PROBLEM TO WORK ON: Translate this sentence from the article on the UK CAA airspace review into Spanish: "The survey is open for four weeks and closes at 11.59pm, November 30th."

UK CAA asks for shareholder views on drones and eVTOLs

By Chris Stonor

This week, the UK Civil Aviation Authority (CAA) has begun the process of seeking views from members of the public as part of a review into the process it uses to make decisions on proposals to change the design of the UK’s airspace, known as CAP1616, reports a press release.

The air landscape is soon to radically change with the advent of delivery and medical drones alongside eVTOLs as the “fourth industrial revolution begins.” This CAA process invites all stakeholders to share their views and experiences of the process and its guidance through an online survey to help inform any proposed improvements. This also includes the public who own and enjoy flying drones.

The release says, “The process was first launched in January 2018 and, after three years, the CAA is required to undertake a review of how it is working. This will enable the regulator to make stakeholder-driven improvements to the process including efficiency and effectiveness.”

This latest stage follows a series of workshops during September where input was received from a wide variety of stakeholders, including representatives from airports, air navigation service providers, the general aviation community and representatives of communities impacted by aviation noise.

It goes on, “The feedback received through this public engagement, as well as the earlier stages in the review, will be collated and considered by the CAA. Any proposals to amend the airspace change process will be subject to a formal public consultation process, which is currently planned for summer 2022.”

Jon Round, Head of Airspace, Air Traffic Management and Aerodromes at the UK Civil Aviation Authority, commented, “This survey is a real opportunity for people to help shape the future of our airspace change process. Our review provides a chance to identify any lessons learned since its original implementation three years ago.”

He continued, “It is really important that as many people as possible take part and we would encourage anyone who has recently been involved in airspace change to complete our online survey.”

The survey is open for four weeks and closes at 11.59pm, November 30th.

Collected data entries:
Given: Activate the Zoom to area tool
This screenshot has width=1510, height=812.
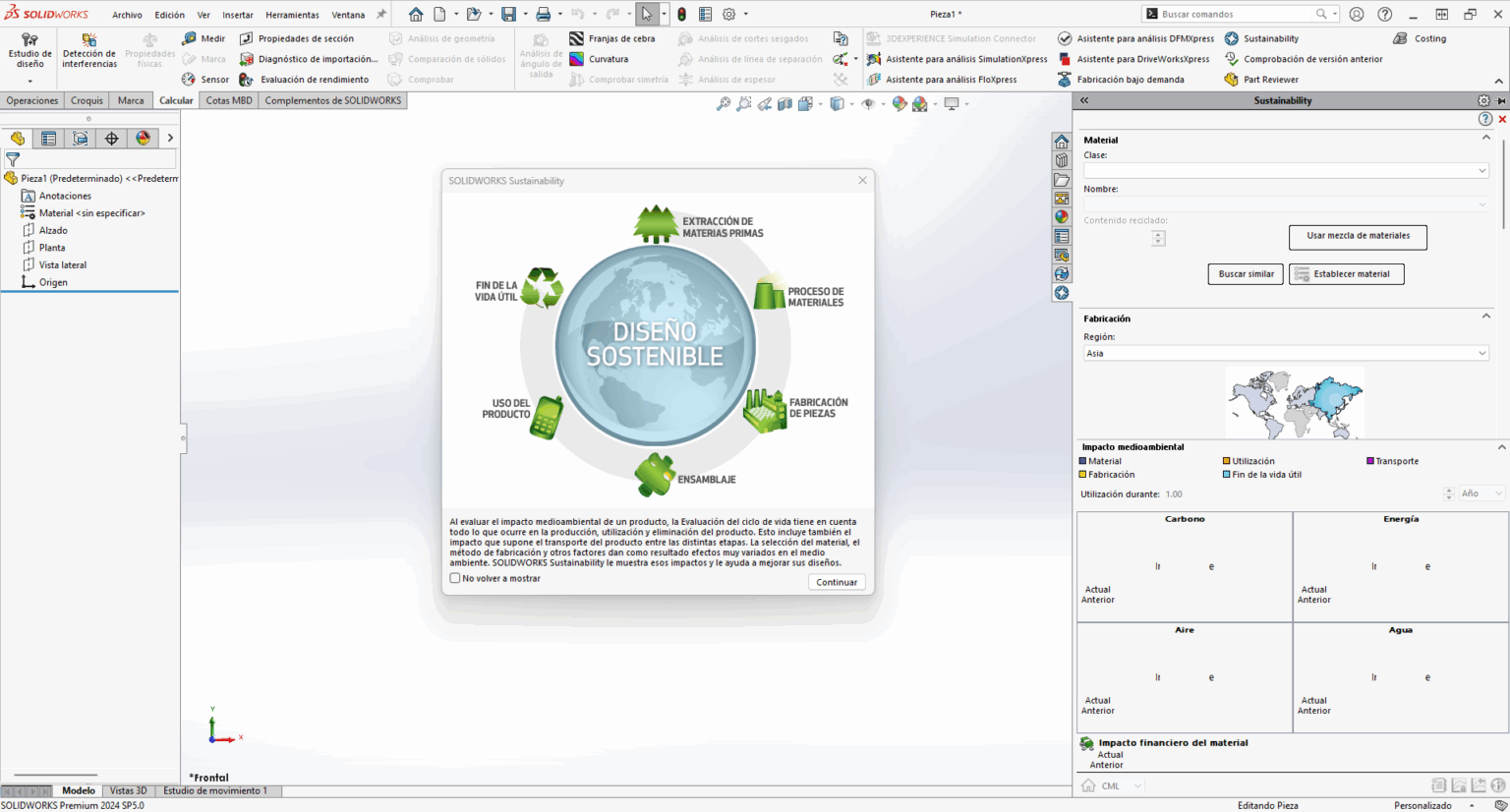Looking at the screenshot, I should coord(744,103).
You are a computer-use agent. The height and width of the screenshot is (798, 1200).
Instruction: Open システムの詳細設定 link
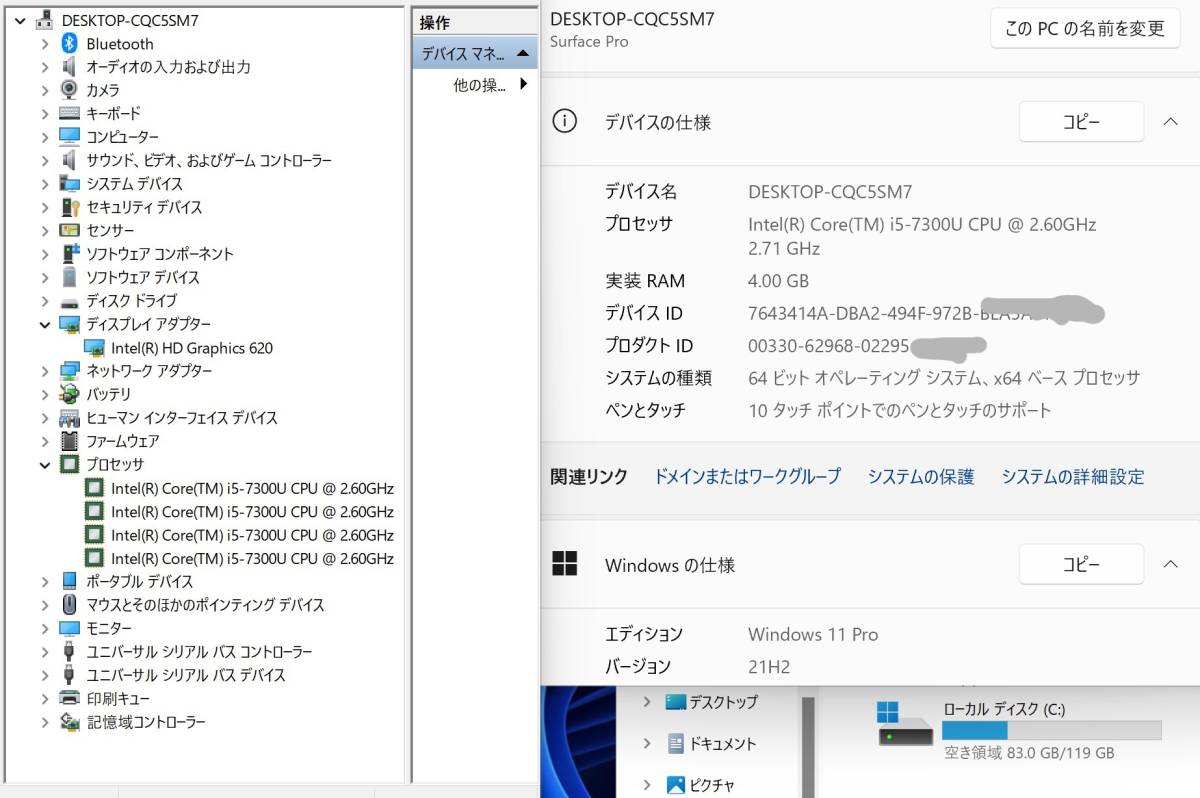pos(1072,477)
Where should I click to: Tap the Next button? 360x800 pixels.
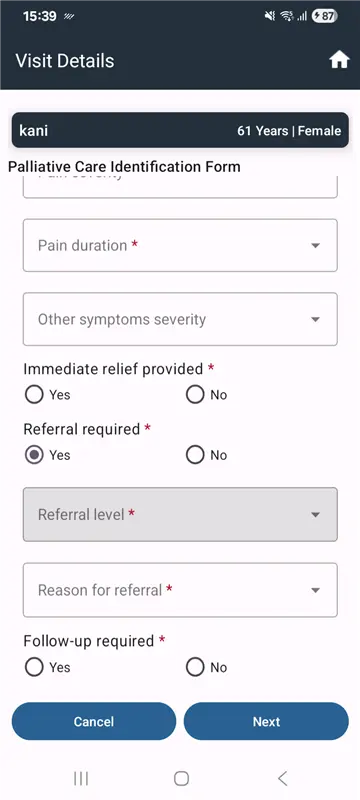(266, 721)
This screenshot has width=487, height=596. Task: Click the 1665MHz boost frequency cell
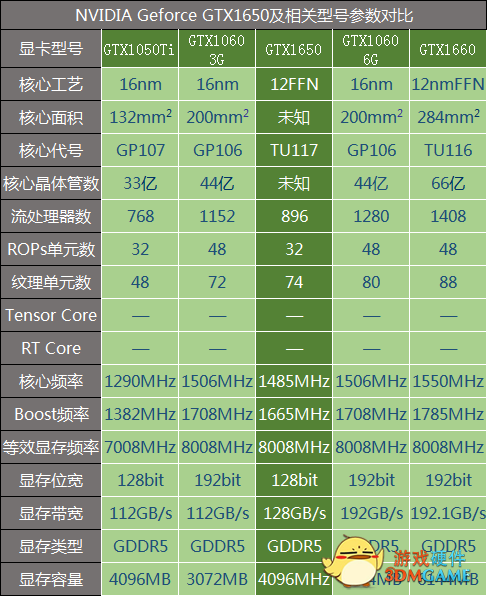[294, 414]

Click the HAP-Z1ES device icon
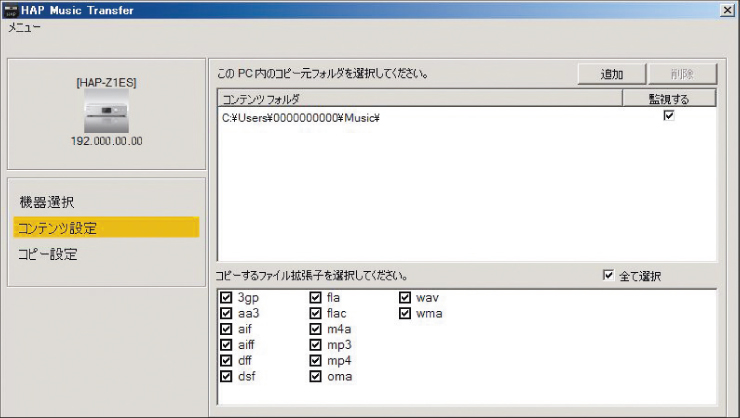pyautogui.click(x=106, y=113)
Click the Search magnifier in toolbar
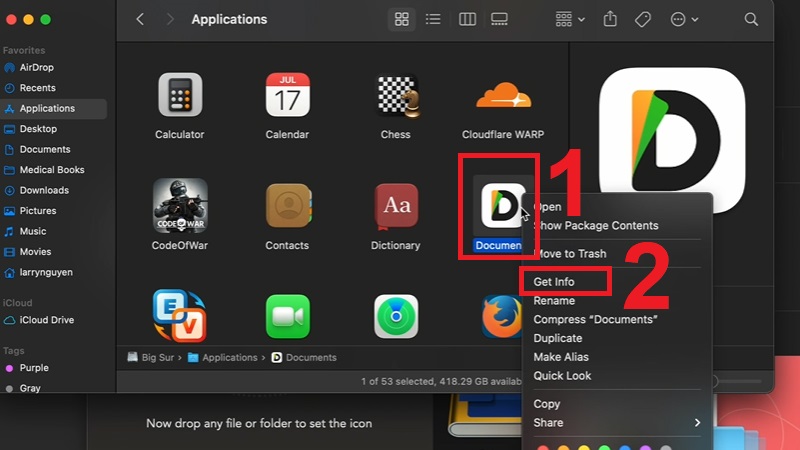 [x=751, y=19]
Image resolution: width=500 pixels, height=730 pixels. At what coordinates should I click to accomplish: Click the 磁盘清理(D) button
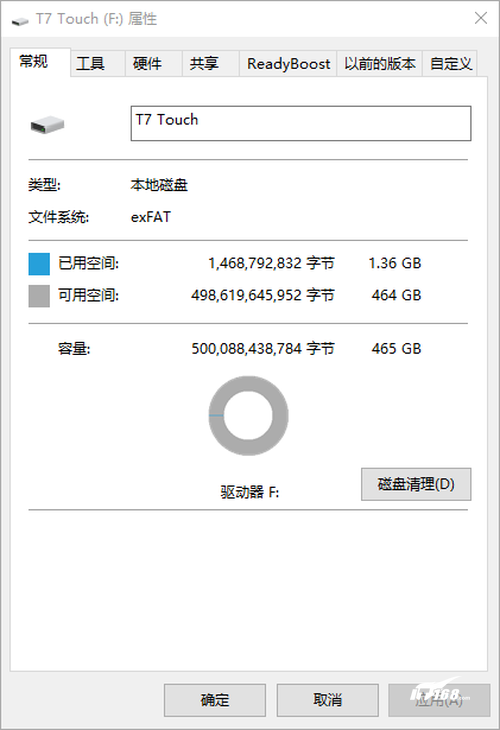click(416, 484)
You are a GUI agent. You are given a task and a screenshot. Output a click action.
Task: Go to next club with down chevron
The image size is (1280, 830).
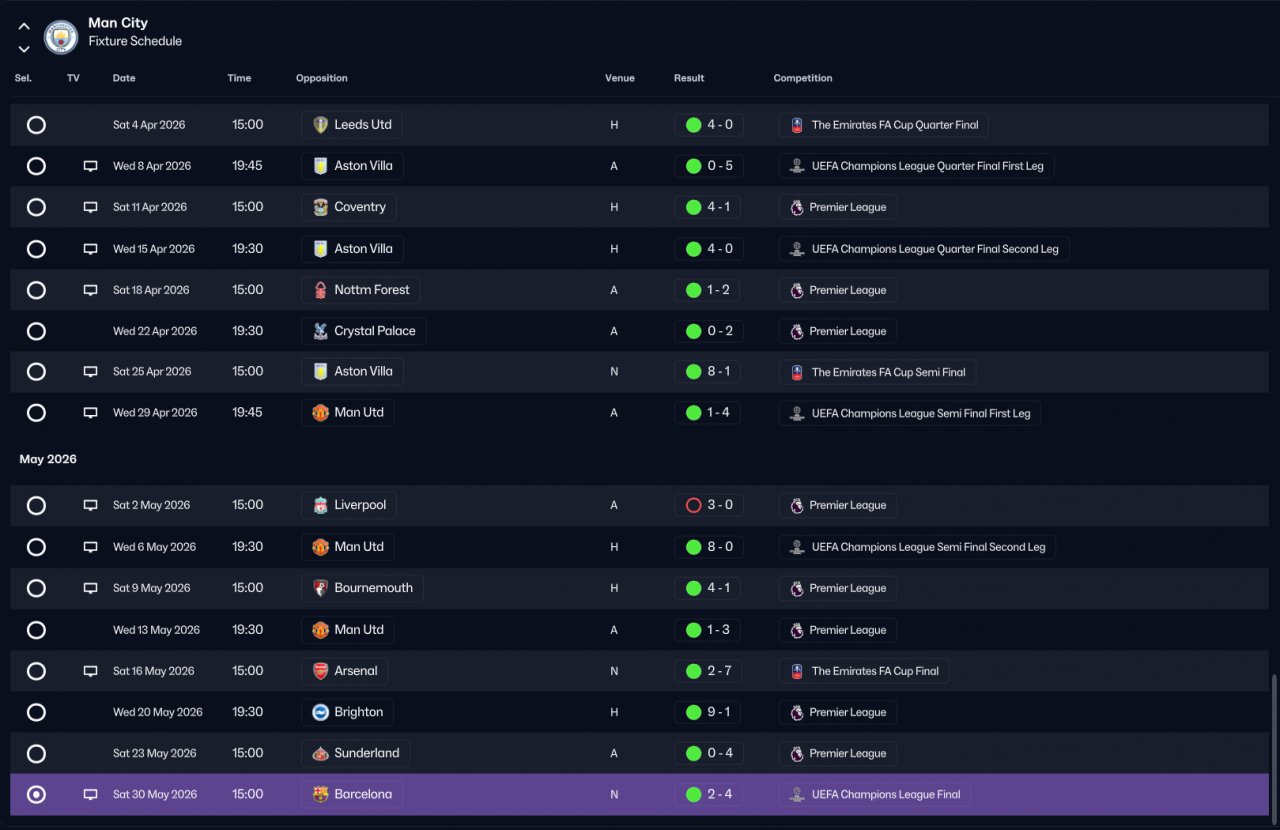(x=24, y=48)
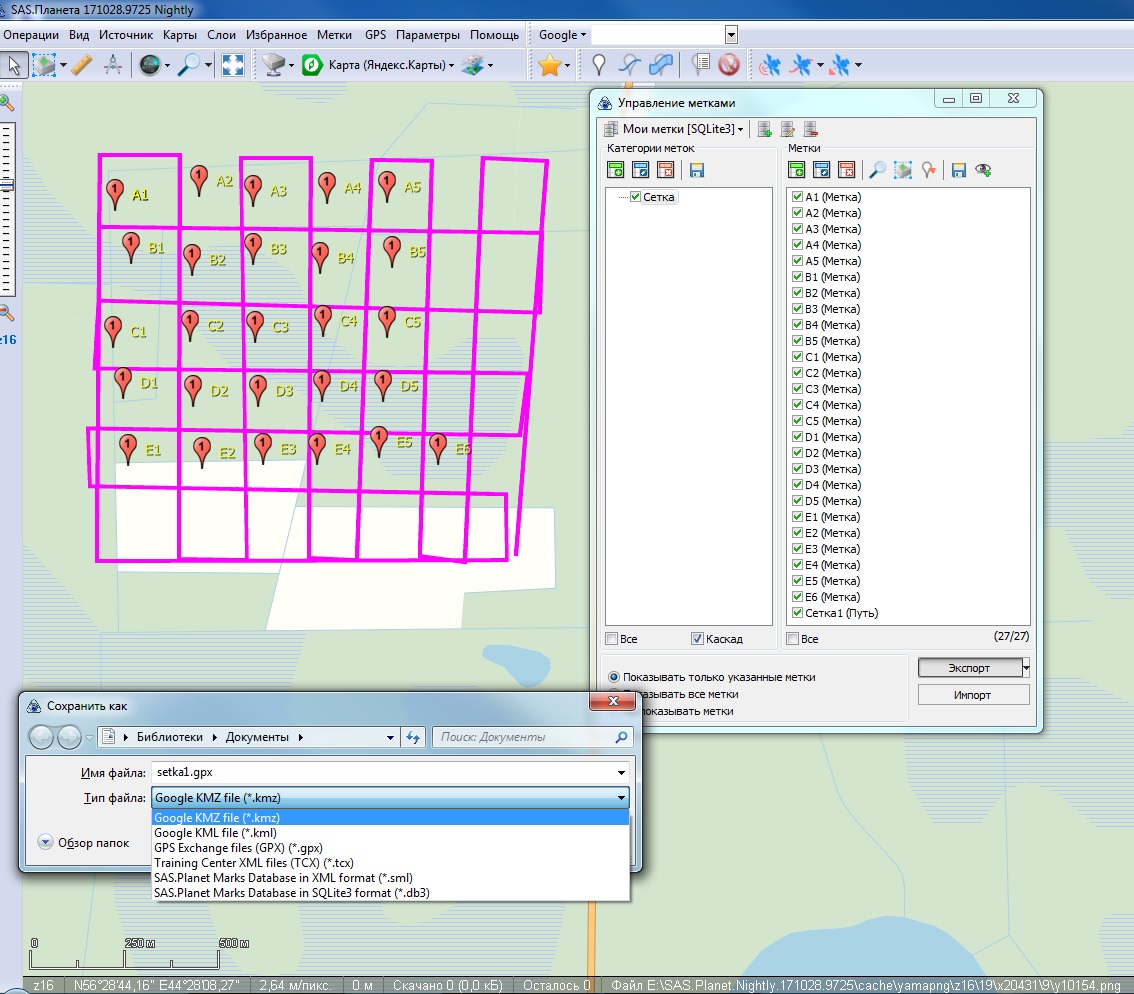Click the Импорт button
This screenshot has width=1134, height=994.
coord(972,695)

WRITTEN SOLUTION: La encuesta está abierta durante cuatro semanas y cierra a las 11.59 p. m. del 30 de noviembre.